Ed Conway Profile picture
Currently promoting MATERIAL WORLD. This entails tweeting about it a LOT. I’ll stop once you’ve all bought it.

Sep 30, 2020, 12 tweets

Pointy-headed thread: Do you remember this tweet of mine from earlier this year? About how extraordinary flows of gold out of the UK are completely changing the picture of UK trade? Well, brief update: it's still happening. Big time.

In the past few quarters, the UK trade account has swung into positive territory for the first time since the 1990s. And not just positive territory: the biggest trade surplus EVER. £16.9bn in Q2 alone...

It's worth emphasising that even if you look at the trade balance as a % of GDP it's still one of the highest levels we've ever seen. Only one other quarter - Q1 1981 - had a higher surplus. And I don't think it's ever swung quite as dramatically as this...

And the story this time around - as last time around - comes largely back to gold. In the past year the amount of gold being "exported" from the UK has hit around £24bn. We "imported" about £15 billion of the stuff. This is totally unprecedented - and not a little odd

In fact if you were to count gold as a normal export it would be our third biggest export, just above pharmaceuticals (which we're a world leader in btw). But here's why I put it in inverted commas: it's not really an export. Indeed in most cases it doesn't even leave the country

London is the world's capital for the trade in physical gold. And when gold changes hands from a British owned institution or investor to a non-British one then that's counted as an export. Even though it usually doesn't even leave the vault!

How can we be sure this isn't gold leaving the country? Well for one thing these days the @bankofengland publishes data on how much gold it has in its vaults. And over this period it's actually risen a fair bit - the equivalent of £17bn or so bankofengland.co.uk/statistics/gold

I only mention all of this because this morning I found myself leafing through the ONS balance of payments data (as you do) and I struggled to make sense of it. Look: including gold the deficit is £2.8bn. Exclude gold and it's £12.1bn. That's a mind-boggling difference!

And unless I've missed something, save for that par 👆, @ONS still uses that distorted current account fig everywhere else. In its tables, its charts etc. That distorted figure is the one that'll go into IMF/OECD databases and be used to compare UK to other countries, I assume

I couldn't even find an official @ONS series for the underlying non-distorted current account, so I made one myself. It's the red line here. Black line is the "official figure". Yellow bars are the net balance of gold movements in and out of the UK which I've simply subtracted.

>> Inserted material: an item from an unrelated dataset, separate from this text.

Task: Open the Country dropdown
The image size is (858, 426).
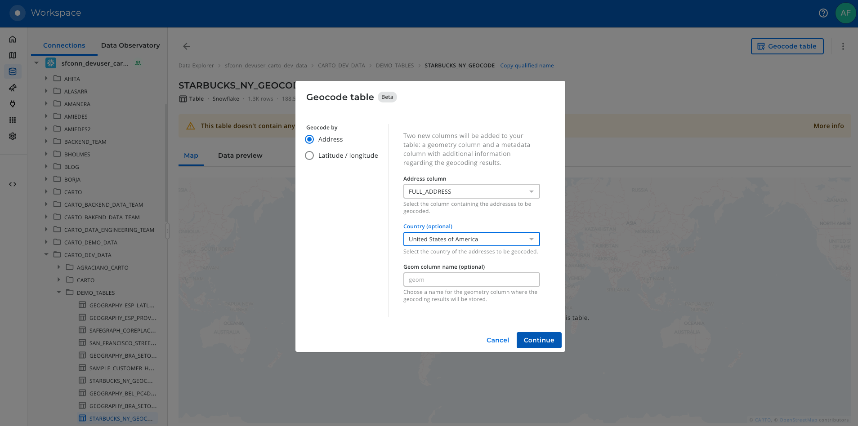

Why am I going on about this? Because the current account is one of the most important economic statistics. And thanks to the way we account for gold movements it's becoming a real mess. It is poss to adjust for this and the @ONS is trying hard but it's fighting an uphill battle

There are international statistical rules stipulating that we include these flows. So while @ONS includes plenty of small (and big) print, the official measures - the ones that most people pay attention to and are used for international comparisons - are increasingly meaningless.